>> Start

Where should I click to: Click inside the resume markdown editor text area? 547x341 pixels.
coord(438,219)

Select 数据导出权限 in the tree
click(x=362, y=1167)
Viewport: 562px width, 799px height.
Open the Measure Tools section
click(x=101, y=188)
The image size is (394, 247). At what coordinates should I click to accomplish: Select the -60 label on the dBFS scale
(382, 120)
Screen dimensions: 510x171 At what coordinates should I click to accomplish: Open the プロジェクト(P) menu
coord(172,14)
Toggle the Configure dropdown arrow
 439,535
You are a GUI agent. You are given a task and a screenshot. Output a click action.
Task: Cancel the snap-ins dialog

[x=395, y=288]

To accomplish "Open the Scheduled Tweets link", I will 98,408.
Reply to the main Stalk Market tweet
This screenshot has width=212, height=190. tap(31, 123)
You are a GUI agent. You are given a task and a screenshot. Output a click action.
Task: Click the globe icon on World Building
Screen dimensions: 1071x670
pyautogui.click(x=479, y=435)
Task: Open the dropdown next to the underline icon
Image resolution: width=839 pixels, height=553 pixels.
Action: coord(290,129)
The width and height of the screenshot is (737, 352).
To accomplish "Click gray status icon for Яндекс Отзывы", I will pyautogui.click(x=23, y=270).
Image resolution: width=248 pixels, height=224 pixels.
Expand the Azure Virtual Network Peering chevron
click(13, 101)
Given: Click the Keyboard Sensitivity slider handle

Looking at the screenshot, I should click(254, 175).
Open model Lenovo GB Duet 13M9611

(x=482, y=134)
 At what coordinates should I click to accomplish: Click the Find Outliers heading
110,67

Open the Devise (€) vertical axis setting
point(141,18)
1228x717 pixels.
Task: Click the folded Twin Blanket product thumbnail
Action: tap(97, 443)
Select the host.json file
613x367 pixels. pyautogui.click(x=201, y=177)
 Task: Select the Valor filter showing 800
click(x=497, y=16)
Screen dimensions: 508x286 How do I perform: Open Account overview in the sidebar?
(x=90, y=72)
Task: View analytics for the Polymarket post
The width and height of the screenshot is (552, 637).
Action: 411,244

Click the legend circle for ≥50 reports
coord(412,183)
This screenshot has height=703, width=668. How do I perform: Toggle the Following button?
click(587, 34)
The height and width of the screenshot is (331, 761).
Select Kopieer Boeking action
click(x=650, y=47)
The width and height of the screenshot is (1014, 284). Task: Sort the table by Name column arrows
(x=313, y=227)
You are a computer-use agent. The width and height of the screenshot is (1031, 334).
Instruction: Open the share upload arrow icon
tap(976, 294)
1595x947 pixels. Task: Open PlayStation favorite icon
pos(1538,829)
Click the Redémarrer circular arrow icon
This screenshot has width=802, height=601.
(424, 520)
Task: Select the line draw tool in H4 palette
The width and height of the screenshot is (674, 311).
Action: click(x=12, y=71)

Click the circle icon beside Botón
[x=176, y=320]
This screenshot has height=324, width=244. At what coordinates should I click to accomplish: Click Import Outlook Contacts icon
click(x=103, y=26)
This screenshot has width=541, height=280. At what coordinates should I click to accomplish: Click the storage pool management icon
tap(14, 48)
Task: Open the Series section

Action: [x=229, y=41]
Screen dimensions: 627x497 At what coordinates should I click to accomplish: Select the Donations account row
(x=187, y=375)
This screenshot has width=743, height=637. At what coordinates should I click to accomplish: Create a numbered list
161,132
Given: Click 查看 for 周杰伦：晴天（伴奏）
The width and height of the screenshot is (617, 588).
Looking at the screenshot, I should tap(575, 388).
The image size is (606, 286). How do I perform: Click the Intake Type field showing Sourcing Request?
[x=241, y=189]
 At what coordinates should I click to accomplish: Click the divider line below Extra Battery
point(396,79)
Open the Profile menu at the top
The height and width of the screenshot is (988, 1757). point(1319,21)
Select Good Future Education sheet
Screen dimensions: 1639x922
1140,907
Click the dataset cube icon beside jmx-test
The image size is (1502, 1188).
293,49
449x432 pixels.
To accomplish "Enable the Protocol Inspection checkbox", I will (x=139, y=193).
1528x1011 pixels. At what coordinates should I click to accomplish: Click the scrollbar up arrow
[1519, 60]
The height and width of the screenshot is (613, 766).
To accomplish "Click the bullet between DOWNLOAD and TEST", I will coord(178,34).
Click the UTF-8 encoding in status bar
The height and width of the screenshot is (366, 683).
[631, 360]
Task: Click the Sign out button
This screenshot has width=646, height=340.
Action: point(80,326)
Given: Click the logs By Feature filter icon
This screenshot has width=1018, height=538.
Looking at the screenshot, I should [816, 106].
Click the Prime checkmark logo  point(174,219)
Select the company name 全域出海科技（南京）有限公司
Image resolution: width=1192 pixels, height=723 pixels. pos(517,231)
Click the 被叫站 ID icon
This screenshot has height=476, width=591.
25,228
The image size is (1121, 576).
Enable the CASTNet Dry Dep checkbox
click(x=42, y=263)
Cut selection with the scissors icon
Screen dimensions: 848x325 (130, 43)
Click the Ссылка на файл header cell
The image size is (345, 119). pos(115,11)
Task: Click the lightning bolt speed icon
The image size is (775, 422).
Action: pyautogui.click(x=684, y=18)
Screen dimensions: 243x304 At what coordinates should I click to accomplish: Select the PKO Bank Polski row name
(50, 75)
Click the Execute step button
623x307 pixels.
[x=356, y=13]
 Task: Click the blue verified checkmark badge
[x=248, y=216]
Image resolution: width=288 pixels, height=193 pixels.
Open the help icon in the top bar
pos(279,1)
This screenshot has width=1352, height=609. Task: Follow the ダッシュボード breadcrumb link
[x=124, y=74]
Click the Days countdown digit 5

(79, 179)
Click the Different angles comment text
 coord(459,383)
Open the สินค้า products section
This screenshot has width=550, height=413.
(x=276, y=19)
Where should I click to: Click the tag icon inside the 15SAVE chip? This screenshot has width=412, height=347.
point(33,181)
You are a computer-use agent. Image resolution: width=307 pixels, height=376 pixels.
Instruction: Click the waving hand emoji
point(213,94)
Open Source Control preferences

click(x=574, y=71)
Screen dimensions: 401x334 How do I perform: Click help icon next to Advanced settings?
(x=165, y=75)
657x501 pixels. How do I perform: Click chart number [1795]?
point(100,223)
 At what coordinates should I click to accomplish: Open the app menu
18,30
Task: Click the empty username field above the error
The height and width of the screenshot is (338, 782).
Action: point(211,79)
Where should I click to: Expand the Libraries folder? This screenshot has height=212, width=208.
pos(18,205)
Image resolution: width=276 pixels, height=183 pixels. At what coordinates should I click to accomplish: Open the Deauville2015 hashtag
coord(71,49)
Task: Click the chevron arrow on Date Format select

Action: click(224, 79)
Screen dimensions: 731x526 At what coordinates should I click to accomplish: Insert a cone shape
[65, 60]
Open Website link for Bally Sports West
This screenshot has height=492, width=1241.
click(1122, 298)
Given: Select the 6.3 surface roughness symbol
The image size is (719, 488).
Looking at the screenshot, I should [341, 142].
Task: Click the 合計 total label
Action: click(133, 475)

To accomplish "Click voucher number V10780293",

>> End

### Given exercise:
Arrange the entries above as a JSON list of strings, with one string for each line and no blank lines.

### Exercise answer:
[
  "Where should I click to: Click inside the resume markdown editor text area? 547x341 pixels.",
  "coord(438,219)",
  "Select 数据导出权限 in the tree",
  "click(x=362, y=1167)",
  "Viewport: 562px width, 799px height.",
  "Open the Measure Tools section",
  "click(x=101, y=188)",
  "The image size is (394, 247). At what coordinates should I click to accomplish: Select the -60 label on the dBFS scale",
  "(382, 120)",
  "Screen dimensions: 510x171 At what coordinates should I click to accomplish: Open the プロジェクト(P) menu",
  "coord(172,14)",
  "Toggle the Configure dropdown arrow",
  " 439,535",
  "You are a GUI agent. You are given a task and a screenshot. Output a click action.",
  "Task: Cancel the snap-ins dialog",
  "[x=395, y=288]",
  "To accomplish \"Open the Scheduled Tweets link\", I will 98,408.",
  "Reply to the main Stalk Market tweet",
  "This screenshot has width=212, height=190. tap(31, 123)",
  "You are a GUI agent. You are given a task and a screenshot. Output a click action.",
  "Task: Click the globe icon on World Building",
  "Screen dimensions: 1071x670",
  "pyautogui.click(x=479, y=435)",
  "Task: Open the dropdown next to the underline icon",
  "Image resolution: width=839 pixels, height=553 pixels.",
  "Action: coord(290,129)",
  "The width and height of the screenshot is (737, 352).",
  "To accomplish \"Click gray status icon for Яндекс Отзывы\", I will pyautogui.click(x=23, y=270).",
  "Image resolution: width=248 pixels, height=224 pixels.",
  "Expand the Azure Virtual Network Peering chevron",
  "click(13, 101)",
  "Given: Click the Keyboard Sensitivity slider handle",
  "Looking at the screenshot, I should click(254, 175).",
  "Open model Lenovo GB Duet 13M9611",
  "(x=482, y=134)",
  " At what coordinates should I click to accomplish: Click the Find Outliers heading",
  "110,67",
  "Open the Devise (€) vertical axis setting",
  "point(141,18)",
  "1228x717 pixels.",
  "Task: Click the folded Twin Blanket product thumbnail",
  "Action: tap(97, 443)",
  "Select the host.json file",
  "613x367 pixels. pyautogui.click(x=201, y=177)",
  " Task: Select the Valor filter showing 800",
  "click(x=497, y=16)",
  "Screen dimensions: 508x286 How do I perform: Open Account overview in the sidebar?",
  "(x=90, y=72)",
  "Task: View analytics for the Polymarket post",
  "The width and height of the screenshot is (552, 637).",
  "Action: 411,244",
  "Click the legend circle for ≥50 reports",
  "coord(412,183)",
  "This screenshot has height=703, width=668. How do I perform: Toggle the Following button?",
  "click(587, 34)",
  "The height and width of the screenshot is (331, 761).",
  "Select Kopieer Boeking action",
  "click(x=650, y=47)",
  "The width and height of the screenshot is (1014, 284). Task: Sort the table by Name column arrows",
  "(x=313, y=227)",
  "You are a computer-use agent. The width and height of the screenshot is (1031, 334).",
  "Instruction: Open the share upload arrow icon",
  "tap(976, 294)",
  "1595x947 pixels. Task: Open PlayStation favorite icon",
  "pos(1538,829)",
  "Click the Redémarrer circular arrow icon",
  "This screenshot has width=802, height=601.",
  "(424, 520)",
  "Task: Select the line draw tool in H4 palette",
  "The width and height of the screenshot is (674, 311).",
  "Action: click(x=12, y=71)",
  "Click the circle icon beside Botón",
  "[x=176, y=320]",
  "This screenshot has height=324, width=244. At what coordinates should I click to accomplish: Click Import Outlook Contacts icon",
  "click(x=103, y=26)",
  "This screenshot has width=541, height=280. At what coordinates should I click to accomplish: Click the storage pool management icon",
  "tap(14, 48)",
  "Task: Open the Series section",
  "Action: [x=229, y=41]",
  "Screen dimensions: 627x497 At what coordinates should I click to accomplish: Select the Donations account row",
  "(x=187, y=375)",
  "This screenshot has width=743, height=637. At what coordinates should I click to accomplish: Create a numbered list",
  "161,132",
  "Given: Click 查看 for 周杰伦：晴天（伴奏）",
  "The width and height of the screenshot is (617, 588).",
  "Looking at the screenshot, I should tap(575, 388).",
  "The image size is (606, 286). How do I perform: Click the Intake Type field showing Sourcing Request?",
  "[x=241, y=189]",
  " At what coordinates should I click to accomplish: Click the divider line below Extra Battery",
  "point(396,79)",
  "Open the Profile menu at the top",
  "The height and width of the screenshot is (988, 1757). point(1319,21)",
  "Select Good Future Education sheet",
  "Screen dimensions: 1639x922",
  "1140,907",
  "Click the dataset cube icon beside jmx-test",
  "The image size is (1502, 1188).",
  "293,49",
  "449x432 pixels.",
  "To accomplish \"Enable the Protocol Inspection checkbox\", I will (x=139, y=193).",
  "1528x1011 pixels. At what coordinates should I click to accomplish: Click the scrollbar up arrow",
  "[1519, 60]",
  "The height and width of the screenshot is (613, 766).",
  "To accomplish \"Click the bullet between DOWNLOAD and TEST\", I will coord(178,34).",
  "Click the UTF-8 encoding in status bar",
  "The height and width of the screenshot is (366, 683).",
  "[631, 360]",
  "Task: Click the Sign out button",
  "This screenshot has width=646, height=340.",
  "Action: point(80,326)",
  "Given: Click the logs By Feature filter icon",
  "This screenshot has width=1018, height=538.",
  "Looking at the screenshot, I should [816, 106].",
  "Click the Prime checkmark logo  point(174,219)",
  "Select the company name 全域出海科技（南京）有限公司",
  "Image resolution: width=1192 pixels, height=723 pixels. pos(517,231)",
  "Click the 被叫站 ID icon",
  "This screenshot has height=476, width=591.",
  "25,228",
  "The image size is (1121, 576).",
  "Enable the CASTNet Dry Dep checkbox",
  "click(x=42, y=263)",
  "Cut selection with the scissors icon",
  "Screen dimensions: 848x325 (130, 43)",
  "Click the Ссылка на файл header cell",
  "The image size is (345, 119). pos(115,11)",
  "Task: Click the lightning bolt speed icon",
  "The image size is (775, 422).",
  "Action: pyautogui.click(x=684, y=18)",
  "Screen dimensions: 243x304 At what coordinates should I click to accomplish: Select the PKO Bank Polski row name",
  "(50, 75)",
  "Click the Execute step button",
  "623x307 pixels.",
  "[x=356, y=13]",
  " Task: Click the blue verified checkmark badge",
  "[x=248, y=216]",
  "Image resolution: width=288 pixels, height=193 pixels.",
  "Open the help icon in the top bar",
  "pos(279,1)",
  "This screenshot has width=1352, height=609. Task: Follow the ダッシュボード breadcrumb link",
  "[x=124, y=74]",
  "Click the Days countdown digit 5",
  "(79, 179)",
  "Click the Different angles comment text",
  " coord(459,383)",
  "Open the สินค้า products section",
  "This screenshot has width=550, height=413.",
  "(x=276, y=19)",
  "Where should I click to: Click the tag icon inside the 15SAVE chip? This screenshot has width=412, height=347.",
  "point(33,181)",
  "You are a computer-use agent. Image resolution: width=307 pixels, height=376 pixels.",
  "Instruction: Click the waving hand emoji",
  "point(213,94)",
  "Open Source Control preferences",
  "click(x=574, y=71)",
  "Screen dimensions: 401x334 How do I perform: Click help icon next to Advanced settings?",
  "(x=165, y=75)",
  "657x501 pixels. How do I perform: Click chart number [1795]?",
  "point(100,223)",
  " At what coordinates should I click to accomplish: Open the app menu",
  "18,30",
  "Task: Click the empty username field above the error",
  "The height and width of the screenshot is (338, 782).",
  "Action: point(211,79)",
  "Where should I click to: Expand the Libraries folder? This screenshot has height=212, width=208.",
  "pos(18,205)",
  "Image resolution: width=276 pixels, height=183 pixels. At what coordinates should I click to accomplish: Open the Deauville2015 hashtag",
  "coord(71,49)",
  "Task: Click the chevron arrow on Date Format select",
  "Action: click(224, 79)",
  "Screen dimensions: 731x526 At what coordinates should I click to accomplish: Insert a cone shape",
  "[65, 60]",
  "Open Website link for Bally Sports West",
  "This screenshot has height=492, width=1241.",
  "click(1122, 298)",
  "Given: Select the 6.3 surface roughness symbol",
  "The image size is (719, 488).",
  "Looking at the screenshot, I should [341, 142].",
  "Task: Click the 合計 total label",
  "Action: click(133, 475)",
  "To accomplish \"Click voucher number V10780293\","
]